● **PROBLEM TO WORK ON**: Transcribe the rows from the line with "Task: Select the Scale tool on right shelf" up to and including the line with "I will 54,79.", and give only those lines.

● **INPUT ROWS**:
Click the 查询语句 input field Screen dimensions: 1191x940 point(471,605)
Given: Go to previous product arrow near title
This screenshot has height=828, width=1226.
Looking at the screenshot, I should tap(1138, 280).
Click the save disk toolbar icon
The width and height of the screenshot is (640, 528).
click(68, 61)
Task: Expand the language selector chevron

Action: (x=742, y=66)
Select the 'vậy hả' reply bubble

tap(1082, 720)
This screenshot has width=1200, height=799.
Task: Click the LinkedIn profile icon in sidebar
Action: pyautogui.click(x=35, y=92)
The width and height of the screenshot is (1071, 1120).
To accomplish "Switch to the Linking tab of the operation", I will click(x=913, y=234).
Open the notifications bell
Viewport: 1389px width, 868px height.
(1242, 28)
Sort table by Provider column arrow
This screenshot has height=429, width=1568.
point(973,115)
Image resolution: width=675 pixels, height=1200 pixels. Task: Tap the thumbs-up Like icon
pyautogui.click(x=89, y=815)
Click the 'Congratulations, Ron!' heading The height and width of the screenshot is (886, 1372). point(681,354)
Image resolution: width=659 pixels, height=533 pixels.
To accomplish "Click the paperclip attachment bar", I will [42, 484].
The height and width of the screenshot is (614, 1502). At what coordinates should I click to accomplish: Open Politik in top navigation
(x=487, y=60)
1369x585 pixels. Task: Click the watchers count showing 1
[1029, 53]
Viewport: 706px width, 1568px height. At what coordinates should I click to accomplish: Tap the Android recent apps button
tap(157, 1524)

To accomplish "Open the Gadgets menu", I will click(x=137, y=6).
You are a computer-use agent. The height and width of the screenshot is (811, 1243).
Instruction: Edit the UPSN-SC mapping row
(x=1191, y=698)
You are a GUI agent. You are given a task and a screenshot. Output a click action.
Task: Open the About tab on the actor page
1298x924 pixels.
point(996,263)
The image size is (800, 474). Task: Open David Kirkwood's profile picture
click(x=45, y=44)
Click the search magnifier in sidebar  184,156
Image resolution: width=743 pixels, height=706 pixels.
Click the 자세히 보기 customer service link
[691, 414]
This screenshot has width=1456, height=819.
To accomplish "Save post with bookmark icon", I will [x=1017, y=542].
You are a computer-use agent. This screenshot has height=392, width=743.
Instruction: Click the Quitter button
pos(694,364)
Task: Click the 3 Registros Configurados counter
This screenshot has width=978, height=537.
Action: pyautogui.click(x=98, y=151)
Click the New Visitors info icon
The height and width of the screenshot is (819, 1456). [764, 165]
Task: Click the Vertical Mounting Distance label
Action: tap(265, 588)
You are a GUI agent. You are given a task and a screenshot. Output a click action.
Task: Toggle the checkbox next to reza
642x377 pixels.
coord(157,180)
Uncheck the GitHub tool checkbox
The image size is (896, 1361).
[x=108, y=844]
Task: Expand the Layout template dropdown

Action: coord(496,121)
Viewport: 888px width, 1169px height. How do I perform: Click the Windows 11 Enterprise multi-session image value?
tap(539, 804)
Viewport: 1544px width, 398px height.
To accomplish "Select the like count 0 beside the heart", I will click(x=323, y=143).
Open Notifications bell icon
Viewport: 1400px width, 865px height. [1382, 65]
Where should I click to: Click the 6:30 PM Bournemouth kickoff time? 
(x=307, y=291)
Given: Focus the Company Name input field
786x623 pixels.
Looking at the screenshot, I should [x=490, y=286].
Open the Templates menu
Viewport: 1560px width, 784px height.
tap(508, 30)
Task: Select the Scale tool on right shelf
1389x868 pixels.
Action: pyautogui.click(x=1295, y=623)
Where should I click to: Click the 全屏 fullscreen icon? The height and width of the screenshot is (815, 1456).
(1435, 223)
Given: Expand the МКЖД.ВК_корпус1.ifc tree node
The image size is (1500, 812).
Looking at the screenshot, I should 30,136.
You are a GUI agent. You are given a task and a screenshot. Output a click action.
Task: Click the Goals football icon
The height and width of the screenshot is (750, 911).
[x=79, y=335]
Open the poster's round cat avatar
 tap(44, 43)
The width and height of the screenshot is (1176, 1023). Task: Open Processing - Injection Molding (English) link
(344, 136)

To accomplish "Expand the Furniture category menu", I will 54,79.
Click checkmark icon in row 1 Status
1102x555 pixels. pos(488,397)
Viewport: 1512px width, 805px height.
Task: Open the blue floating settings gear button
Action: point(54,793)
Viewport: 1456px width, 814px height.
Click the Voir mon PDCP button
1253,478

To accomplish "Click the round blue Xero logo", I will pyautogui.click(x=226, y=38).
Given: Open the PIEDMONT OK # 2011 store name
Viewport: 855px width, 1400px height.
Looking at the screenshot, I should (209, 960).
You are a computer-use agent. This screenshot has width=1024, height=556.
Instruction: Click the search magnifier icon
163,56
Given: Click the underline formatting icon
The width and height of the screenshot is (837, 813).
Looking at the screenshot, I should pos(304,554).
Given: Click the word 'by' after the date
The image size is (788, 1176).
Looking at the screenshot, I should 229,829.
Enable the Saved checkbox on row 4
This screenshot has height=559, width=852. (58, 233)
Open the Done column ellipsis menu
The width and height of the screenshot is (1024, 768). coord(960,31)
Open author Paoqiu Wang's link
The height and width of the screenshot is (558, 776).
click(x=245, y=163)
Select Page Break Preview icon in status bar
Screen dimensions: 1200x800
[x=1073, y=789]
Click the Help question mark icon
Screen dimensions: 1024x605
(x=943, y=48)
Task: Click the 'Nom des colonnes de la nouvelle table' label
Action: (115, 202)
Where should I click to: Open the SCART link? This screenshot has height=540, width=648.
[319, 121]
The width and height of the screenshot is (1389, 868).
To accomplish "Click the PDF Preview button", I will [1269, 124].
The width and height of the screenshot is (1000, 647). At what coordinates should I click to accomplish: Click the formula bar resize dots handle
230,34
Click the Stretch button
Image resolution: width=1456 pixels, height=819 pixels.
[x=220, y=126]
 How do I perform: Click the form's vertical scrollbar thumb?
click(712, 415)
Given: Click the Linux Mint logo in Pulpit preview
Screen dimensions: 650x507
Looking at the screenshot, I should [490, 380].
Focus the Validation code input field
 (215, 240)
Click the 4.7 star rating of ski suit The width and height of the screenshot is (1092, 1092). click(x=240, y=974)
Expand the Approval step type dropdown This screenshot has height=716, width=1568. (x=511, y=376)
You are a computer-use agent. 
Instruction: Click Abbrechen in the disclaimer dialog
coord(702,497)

● **RESPONSE TO THE TASK**:
Task: Select the Scale tool on right shelf
1389x868 pixels.
Action: pyautogui.click(x=1295, y=623)
Where should I click to: Click the 全屏 fullscreen icon? The height and width of the screenshot is (815, 1456).
(1435, 223)
Given: Expand the МКЖД.ВК_корпус1.ifc tree node
The image size is (1500, 812).
Looking at the screenshot, I should 30,136.
You are a GUI agent. You are given a task and a screenshot. Output a click action.
Task: Click the Goals football icon
The height and width of the screenshot is (750, 911).
[x=79, y=335]
Open the poster's round cat avatar
 tap(44, 43)
The width and height of the screenshot is (1176, 1023). Task: Open Processing - Injection Molding (English) link
(344, 136)

To accomplish "Expand the Furniture category menu", I will 54,79.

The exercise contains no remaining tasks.